We will drop number of critics for review as it seems to have the least correlation.

In [None]:
# create a Python list of feature names
feature_cols_2 = ['movie_facebook_likes', 'imdb_score','num_user_for_reviews']

# use the list to select a subset of the original DataFrame
X_2 = df_movies[feature_cols_2]

from sklearn.model_selection import train_test_split
X_train_2, X_test_2, y_train_2, y_test_2 = train_test_split(X_2, y, random_state=0)

from sklearn.linear_model import LinearRegression

# instantiate
linreg_2 = LinearRegression()

# fit the model to the training data (learn the coefficients)
linreg_2.fit(X_train_2, y_train_2)

print(linreg_2.intercept_)
print(linreg_2.coef_)
list(zip(feature_cols_2, linreg_2.coef_))
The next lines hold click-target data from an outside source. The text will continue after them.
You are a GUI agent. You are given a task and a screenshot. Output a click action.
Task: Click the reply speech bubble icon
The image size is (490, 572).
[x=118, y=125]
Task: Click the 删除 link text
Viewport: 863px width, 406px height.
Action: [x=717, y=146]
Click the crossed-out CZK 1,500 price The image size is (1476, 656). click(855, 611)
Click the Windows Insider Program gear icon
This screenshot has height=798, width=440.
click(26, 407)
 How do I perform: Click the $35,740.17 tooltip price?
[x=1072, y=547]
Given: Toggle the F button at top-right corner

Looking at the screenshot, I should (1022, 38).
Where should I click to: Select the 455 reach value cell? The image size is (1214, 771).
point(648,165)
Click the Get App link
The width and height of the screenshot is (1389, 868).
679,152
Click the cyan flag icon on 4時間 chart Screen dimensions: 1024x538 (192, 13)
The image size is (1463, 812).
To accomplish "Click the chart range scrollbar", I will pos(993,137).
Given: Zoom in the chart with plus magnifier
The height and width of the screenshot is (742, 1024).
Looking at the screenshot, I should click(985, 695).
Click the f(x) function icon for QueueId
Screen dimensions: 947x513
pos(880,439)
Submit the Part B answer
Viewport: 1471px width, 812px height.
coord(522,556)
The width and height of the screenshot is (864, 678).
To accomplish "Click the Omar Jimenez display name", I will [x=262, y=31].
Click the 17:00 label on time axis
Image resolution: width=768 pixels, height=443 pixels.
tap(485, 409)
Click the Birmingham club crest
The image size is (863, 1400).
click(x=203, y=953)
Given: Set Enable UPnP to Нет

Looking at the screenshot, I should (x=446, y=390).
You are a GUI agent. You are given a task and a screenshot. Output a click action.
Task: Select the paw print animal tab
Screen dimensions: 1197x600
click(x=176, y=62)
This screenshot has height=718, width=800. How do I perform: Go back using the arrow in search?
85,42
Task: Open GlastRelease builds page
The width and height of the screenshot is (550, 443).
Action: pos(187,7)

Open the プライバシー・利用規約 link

from sklearn import metrics

# make predictions on the testing set
y_pred_2 = linreg_2.predict(X_test_2)
mse = mean_squared_error(y_test_2, y_pred_2)
# The coefficients
print('Coefficients: \n', linreg_2.coef_)
# The mean squared error
print('Mean squared error: %.2f'
      % mse)
print('Root mean squared error: %.2f'
      % np.math.sqrt(mse))
# The coefficient of determination: 1 is perfect prediction
print('Coefficient of determination: %.2f'
      % r2_score(y_test_2, y_pred_2))

This is not a good result, we want something not very far from 0, it even went up a slight bit. Let's drop even more columns, this time we'll remove number of user reviews and look again.

In [None]:
# create a Python list of feature names
feature_cols_3 = ['movie_facebook_likes', 'imdb_score',]

# use the list to select a subset of the original DataFrame
X_3 = df_movies[feature_cols_3]

from sklearn.model_selection import train_test_split
X_train_3, X_test_3, y_train_3, y_test_3 = train_test_split(X_3, y, random_state=0)

from sklearn.linear_model import LinearRegression

# instantiate
linreg_3 = LinearRegression()

# fit the model to the training data (learn the coefficients)
linreg_3.fit(X_train_3, y_train_3)

print(linreg_3.intercept_)
print(linreg_3.coef_)
list(zip(feature_cols_3, linreg_3.coef_))

from sklearn import metrics

# make predictions on the testing set
y_pred_3 = linreg_3.predict(X_test_3)
mse = mean_squared_error(y_test_3, y_pred_3)
# The coefficients
print('Coefficients: \n', linreg_3.coef_)
# The mean squared error
print('Mean squared error: %.2f'
      % mse)
print('Root mean squared error: %.2f'
      % np.math.sqrt(mse))
# The coefficient of determination: 1 is perfect prediction
print('Coefficient of determination: %.2f'
      % r2_score(y_test_3, y_pred_3))

It seems dropping columns is not the answer, our first prediction is still the best, but it's definitely a large margin of error.
It would seem that the correlation is weak at best, and removing columns is not a solution to the problem. Popularity on IMDB and facebook seems like
a weak indicator for how well a movie will do financially.